Ingrid Rimland
Ingrid A. Rimland Zündel (22 May 1936 – 22 October 2017) was a writer of Black Sea German (Mennonite) descent.
Life
Born into a Russian-German Mennonite community in Ukraine she grew up trilingual (German, Russian and Ukrainian) in the Soviet Union. She wrote several novels based upon her own experiences growing up in Ukraine and as a refugee child during World War II. Her novel The Wanderers (1977), which won her the California Literature Medal Award for best fiction, traces the decimation of the pacifist Russian Mennonite community during the Russian Revolution, anarchy, famine, the Stalinist purges, escape from Ukraine, and eventual resettlement in the rain forests of Paraguay. She later moved the United States.
In 1994, she first met German Canadian Holocaust revisionist Ernst Zündel, at a Institute for Historical Review conference. Interviewed by Zündel on his television programs at the time, she said Adolf Hitler “brought into our colonies the values that we had always held dear, namely the family cohesion, the pride in race, which was part of my upbringing.” She founded his website Zundelsite.org from her home in California. In 2001, Zündel became her second husband.
Works
Her trilogy Lebensraum, was written after becoming a Holocaust revisionist in the 1990s.
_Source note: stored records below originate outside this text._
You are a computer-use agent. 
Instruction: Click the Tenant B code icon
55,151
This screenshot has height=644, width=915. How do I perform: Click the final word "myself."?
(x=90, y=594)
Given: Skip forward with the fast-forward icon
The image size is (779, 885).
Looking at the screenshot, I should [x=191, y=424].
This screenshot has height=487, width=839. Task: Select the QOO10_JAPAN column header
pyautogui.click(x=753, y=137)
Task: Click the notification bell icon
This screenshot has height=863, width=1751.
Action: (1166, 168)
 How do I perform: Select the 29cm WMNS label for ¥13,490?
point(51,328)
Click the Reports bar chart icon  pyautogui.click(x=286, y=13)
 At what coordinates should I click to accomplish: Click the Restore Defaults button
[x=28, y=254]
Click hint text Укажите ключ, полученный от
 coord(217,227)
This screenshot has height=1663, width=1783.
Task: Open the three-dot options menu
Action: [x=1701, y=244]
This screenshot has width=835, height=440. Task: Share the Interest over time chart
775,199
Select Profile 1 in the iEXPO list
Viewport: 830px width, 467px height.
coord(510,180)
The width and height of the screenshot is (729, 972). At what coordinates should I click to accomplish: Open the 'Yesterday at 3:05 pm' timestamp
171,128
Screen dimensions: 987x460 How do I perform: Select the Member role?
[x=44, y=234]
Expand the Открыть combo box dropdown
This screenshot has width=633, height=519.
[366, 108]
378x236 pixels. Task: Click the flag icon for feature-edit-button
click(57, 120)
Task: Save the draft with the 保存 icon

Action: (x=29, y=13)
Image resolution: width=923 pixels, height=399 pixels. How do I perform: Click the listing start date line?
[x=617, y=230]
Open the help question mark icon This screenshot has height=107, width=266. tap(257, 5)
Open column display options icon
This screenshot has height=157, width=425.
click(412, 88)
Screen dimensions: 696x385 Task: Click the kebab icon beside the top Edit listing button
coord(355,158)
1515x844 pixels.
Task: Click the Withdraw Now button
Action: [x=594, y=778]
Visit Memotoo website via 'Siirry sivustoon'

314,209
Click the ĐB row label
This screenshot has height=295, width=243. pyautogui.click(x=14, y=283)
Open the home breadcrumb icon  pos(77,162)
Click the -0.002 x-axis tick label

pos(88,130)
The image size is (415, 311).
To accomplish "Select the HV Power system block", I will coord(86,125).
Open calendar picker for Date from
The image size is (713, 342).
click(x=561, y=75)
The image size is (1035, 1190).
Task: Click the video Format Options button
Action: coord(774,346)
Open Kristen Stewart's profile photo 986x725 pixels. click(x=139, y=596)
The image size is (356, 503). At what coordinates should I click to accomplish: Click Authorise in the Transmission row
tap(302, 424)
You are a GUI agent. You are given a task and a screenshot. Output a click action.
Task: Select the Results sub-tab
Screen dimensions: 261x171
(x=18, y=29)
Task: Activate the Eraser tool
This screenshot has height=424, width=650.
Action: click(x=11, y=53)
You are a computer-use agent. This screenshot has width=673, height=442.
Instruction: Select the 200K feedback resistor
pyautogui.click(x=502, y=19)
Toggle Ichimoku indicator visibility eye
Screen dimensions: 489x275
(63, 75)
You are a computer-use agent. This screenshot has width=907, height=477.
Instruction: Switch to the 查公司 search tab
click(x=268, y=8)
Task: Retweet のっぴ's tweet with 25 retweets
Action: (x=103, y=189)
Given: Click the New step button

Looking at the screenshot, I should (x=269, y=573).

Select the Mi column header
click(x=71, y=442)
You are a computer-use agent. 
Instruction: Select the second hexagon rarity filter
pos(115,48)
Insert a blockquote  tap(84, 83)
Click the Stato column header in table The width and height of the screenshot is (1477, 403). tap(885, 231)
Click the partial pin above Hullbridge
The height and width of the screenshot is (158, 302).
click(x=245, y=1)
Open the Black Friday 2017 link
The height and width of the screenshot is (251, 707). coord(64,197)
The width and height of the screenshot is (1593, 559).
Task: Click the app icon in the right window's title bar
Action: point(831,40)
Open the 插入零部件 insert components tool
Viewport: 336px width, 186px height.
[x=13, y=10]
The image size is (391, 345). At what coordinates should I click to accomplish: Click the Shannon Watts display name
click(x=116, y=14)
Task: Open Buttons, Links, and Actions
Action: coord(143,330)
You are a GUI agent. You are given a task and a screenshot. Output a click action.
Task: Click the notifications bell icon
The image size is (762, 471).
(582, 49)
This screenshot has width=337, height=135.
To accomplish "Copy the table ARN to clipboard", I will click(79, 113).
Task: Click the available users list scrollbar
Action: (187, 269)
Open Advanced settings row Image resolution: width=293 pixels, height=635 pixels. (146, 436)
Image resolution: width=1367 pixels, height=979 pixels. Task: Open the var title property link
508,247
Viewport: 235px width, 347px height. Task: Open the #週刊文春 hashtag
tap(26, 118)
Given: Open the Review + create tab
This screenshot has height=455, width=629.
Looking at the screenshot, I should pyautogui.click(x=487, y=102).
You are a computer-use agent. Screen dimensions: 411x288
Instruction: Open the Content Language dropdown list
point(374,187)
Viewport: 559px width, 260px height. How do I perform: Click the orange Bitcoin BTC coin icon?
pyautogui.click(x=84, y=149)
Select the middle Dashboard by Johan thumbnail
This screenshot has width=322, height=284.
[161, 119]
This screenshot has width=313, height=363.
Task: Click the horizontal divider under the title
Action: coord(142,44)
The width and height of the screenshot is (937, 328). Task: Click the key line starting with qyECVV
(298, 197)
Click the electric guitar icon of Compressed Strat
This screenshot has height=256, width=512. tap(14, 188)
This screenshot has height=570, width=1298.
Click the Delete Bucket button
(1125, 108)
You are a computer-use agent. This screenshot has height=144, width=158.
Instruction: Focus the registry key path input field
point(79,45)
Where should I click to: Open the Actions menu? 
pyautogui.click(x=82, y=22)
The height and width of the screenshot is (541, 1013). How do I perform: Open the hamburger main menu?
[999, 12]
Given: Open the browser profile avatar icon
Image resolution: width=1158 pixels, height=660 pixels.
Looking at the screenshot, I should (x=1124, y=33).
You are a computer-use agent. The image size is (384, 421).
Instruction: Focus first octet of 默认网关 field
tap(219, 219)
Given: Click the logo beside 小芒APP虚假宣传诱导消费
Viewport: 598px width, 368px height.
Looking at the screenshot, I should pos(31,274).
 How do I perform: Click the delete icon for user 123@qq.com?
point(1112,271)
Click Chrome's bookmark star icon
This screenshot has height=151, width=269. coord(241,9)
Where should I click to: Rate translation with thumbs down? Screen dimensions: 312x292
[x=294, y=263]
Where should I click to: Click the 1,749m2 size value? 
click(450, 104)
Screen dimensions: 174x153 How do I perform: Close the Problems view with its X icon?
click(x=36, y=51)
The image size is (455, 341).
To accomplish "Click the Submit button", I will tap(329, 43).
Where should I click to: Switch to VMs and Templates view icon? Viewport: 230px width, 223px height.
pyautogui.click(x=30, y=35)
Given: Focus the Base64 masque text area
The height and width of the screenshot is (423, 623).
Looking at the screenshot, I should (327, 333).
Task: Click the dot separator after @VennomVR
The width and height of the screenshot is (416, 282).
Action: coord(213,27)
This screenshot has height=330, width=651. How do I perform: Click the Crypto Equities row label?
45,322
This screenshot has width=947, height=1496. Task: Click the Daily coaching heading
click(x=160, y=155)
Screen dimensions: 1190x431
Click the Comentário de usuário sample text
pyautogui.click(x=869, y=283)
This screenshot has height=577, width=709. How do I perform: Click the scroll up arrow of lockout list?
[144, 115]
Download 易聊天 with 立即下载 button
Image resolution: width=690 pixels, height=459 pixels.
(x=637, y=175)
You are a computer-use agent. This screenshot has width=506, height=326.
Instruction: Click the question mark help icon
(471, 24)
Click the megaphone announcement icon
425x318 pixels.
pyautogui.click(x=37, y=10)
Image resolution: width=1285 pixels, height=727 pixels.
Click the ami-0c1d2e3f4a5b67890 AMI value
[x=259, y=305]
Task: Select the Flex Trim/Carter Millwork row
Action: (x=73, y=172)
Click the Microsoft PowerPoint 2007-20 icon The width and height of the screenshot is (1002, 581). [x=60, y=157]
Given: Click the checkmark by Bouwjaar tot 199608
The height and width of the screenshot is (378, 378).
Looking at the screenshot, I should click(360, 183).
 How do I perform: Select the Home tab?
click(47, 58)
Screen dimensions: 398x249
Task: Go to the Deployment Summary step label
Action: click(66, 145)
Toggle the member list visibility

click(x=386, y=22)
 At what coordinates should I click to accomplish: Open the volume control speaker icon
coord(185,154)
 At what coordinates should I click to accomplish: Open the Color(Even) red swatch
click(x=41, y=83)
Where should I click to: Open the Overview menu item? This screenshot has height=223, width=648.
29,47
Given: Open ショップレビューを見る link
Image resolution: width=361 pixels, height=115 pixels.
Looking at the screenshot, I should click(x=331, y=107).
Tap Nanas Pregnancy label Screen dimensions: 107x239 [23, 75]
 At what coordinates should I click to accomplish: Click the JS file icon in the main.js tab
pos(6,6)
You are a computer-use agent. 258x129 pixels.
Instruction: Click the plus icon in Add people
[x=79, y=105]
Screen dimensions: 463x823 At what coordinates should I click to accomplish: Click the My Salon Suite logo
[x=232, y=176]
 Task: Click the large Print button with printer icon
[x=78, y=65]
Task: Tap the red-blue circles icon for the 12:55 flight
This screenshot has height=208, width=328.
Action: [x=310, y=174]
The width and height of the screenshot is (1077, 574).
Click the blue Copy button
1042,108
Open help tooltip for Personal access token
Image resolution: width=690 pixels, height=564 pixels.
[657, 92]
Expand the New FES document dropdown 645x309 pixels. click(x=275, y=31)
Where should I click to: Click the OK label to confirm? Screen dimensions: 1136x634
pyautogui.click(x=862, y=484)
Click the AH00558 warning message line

Around 2011, Rimland produced the film Off Your Knees, Germany!, which was about Ernst Zundel's Holocaust trials.
- Ernst Zündel – Sein Kampf für Deutschland, 2011
- Germany: Still Under Control of Foreign Powers, Veterans Today, 5 June 2011 (Archive II)
Further reading
- Bradley R. Smith: LEBENSRAUM! Ingrid Rimland’s Epic Trilogy, 1998
- Ernst Zundel interviews Ingrid Rimland 1998 (Film archive I; Film archive II)
- Michael Hoffman: Ingrid Rimland Zundel Has Passed Away, National Vanguard, 25 October 2017 (Archive)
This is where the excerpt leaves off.